An ICO spokesman said it appeared that some firms were getting their hands on pension details because some people do not read the terms and conditions of contracts they sign, leaving them open to having their personal data accessed.
He said it appeared that some companies were getting and selling on the information unlawfully.
Some details appear to have been stolen, while other firms appear to have kept personal information when they should have deleted it.
Discussing the pension reforms, Mr Eckersley said: "The information we've been shown supports the work we've been doing to target the shady industry that operates behind the nuisance of cold calls and spam texts.
"We're already aware of the potential for a huge spike in the number of scam texts and calls linked to pensions when the law changes in April, and have already taken action against a company that was sending out misleading messages.
"What we've seen here confirms those fears.

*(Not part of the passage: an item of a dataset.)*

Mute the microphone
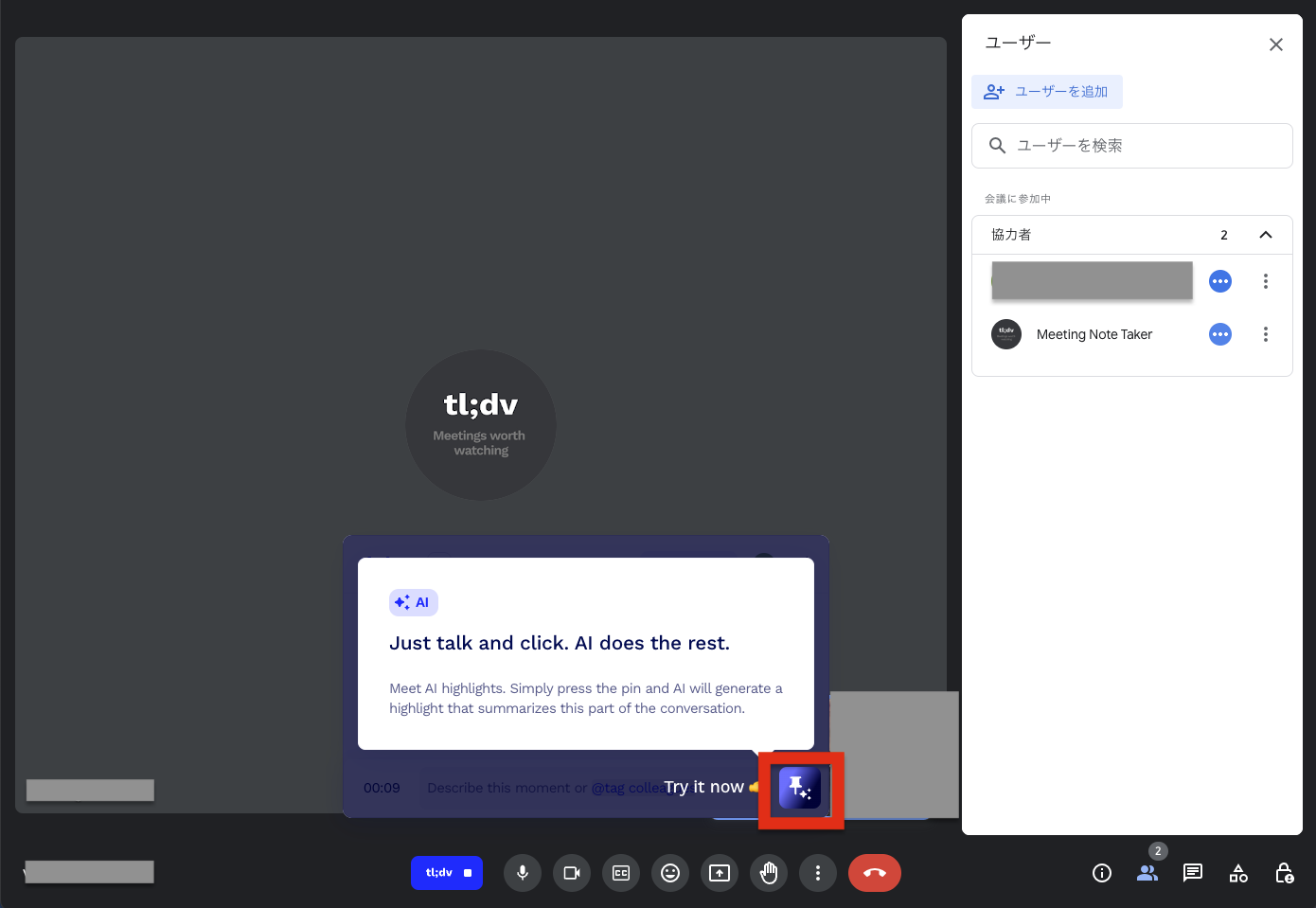Screen dimensions: 1316x908 click(523, 873)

Personal data is such a valuable asset, particularly financial information.
"The worst-case scenario here is this information getting into the wrong hands and being used to target individuals at a critical point in their financial lives."
Shadow work and pensions secretary Rachel Reeves said: "Today's revelations that personal data is being passed on to those looking to make a quick buck out of pensioners' savings are shocking.
"This is further evidence of the Government's total failure to protect more than 300,000 savers who could start accessing their pensions in just over a week's time.
"Ministers have ignored warning after warning about the threats to savers from fraudsters, but they must now act quickly to protect savers from these serious threats to people's hard-earned retirement income.
"Labour supports greater flexibility on retirement, and will take swift action to protect savers, with a cross-government task force to stamp out scams, and caps on pension fees and charges, including for retirement products, so that savers get the most out of their money."
One company named in the Daily Mail's report said it would welcome an ICO investigation and would co-operate fully with it.
In a statement, B2C Data Limited said: "B2C Data Limited is registered with the Information Commissioner's Office and is a member of the Direct Marketing Association. It operates an entirely legitimate and legally-compliant data business.
"It complies with all its legal requirements. Importantly, it does not receive or process information other than in respect of those customers of its members who have opted in. Equally, it does not sell 'highly sensitive details of ... salaries, investments and pensions'.
"The company is appalled by today's reporting in the Daily Mail which contains numerous factual errors and exaggerations.
"While B2C is consulting with its legal advisers, it welcomes an investigation by the ICO into these matters and it will co-operate fully with any investigation. B2C Data takes its legal obligations very seriously and will continue to do so."